Pursuing this line of investigation at the genome-wide level, we will consider another feature of 3D genome structure, namely topologically associating domains, TADs . There are few genomic contacts between two adjacent TADs, and the insulating capacity of TAD borders  has been shown to be essential for proper gene regulation, by preventing spurious interactions between genes and enhancers located in adjacent TADs [21,22,23]. Gene mis-regulation can occur due to TAD border disruption induced by the presence of short tandem repeats . The importance of TADs and the effect of TAD border disruption (dashed arrow in Fig. 1) have also been shown in the case of Hox genes , or as a way to control developmental genes in drosophila embryos, as we recently proposed . An effect of TAD border disruption has also been observed in cancer cells as a consequence of cancerous mutations [27, 28].
The guideline of our computational study is that functional mechanisms underlying the association of risk loci with a disease may, in some cases, be mediated by a change occurring in TAD borders when embedded SNPs are in their at-risk-form. Accordingly, the increased disease risk due to the presence of non-coding SNPs in their variant form could presumably be better understood by investigating their location with respect to various features of the 3D genome organization, in particular its partitioning into TADs .

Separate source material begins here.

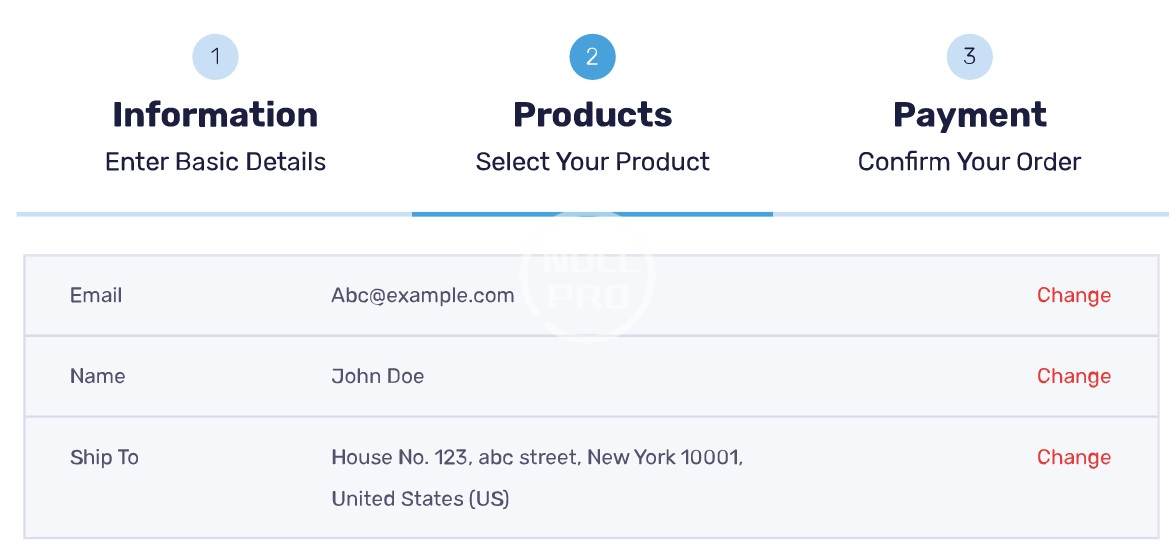Click the United States (US) text
This screenshot has width=1176, height=551.
pos(420,498)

We studied quantitatively and systematically, for each disease, the location of disease-associated SNPs with respect to TAD borders (Fig. 1). Different cell types and data obtained in different laboratories have been considered (overall 15 datasets). Based on a preliminary analysis  and on their different etiology, we analyzed separately 71 cancers and 378 non-cancer diseases and compared the distribution of their associated SNPs with respect to TAD borders. We analyzed, for each disease, the distribution of its disease-associated SNPs in TAD borders compared to chance, where chance corresponds to the same number of pointwise loci drawn at random either in the entire genome or in the set of SNPs listed in the GWAS catalog. We investigated whether the results persist when considering only intergenic SNPs (40% of the total set of daSNPs, overall comprising 21,183 entries). An integrated pipeline, sketched in Additional file 1: Fig. S1, has been devised for this analysis, and its different elements are detailed in the Methods section.
We emphasize that the present investigation does not consider somatic mutations appearing in cancer cells along cancer progression. It focuses on genomic variations observed from birth in the genome of any healthy cell of the individual.
For a fraction of diseases, the associated SNPs are preferentially located in TAD borders
We used 15 high-resolution published Hi-C datasets, obtained in two different laboratories, for different human cell types and using different restriction enzymes. We first determined the 3D genome organization in topological domains (TADs) using TopDom algorithm. Then, for each of the 449 diseases considered, the potential over-representation of its associated SNPs in TAD borders (overall covering between about 300 to 500 Mb) has been assessed using a hypergeometric test (see Methods).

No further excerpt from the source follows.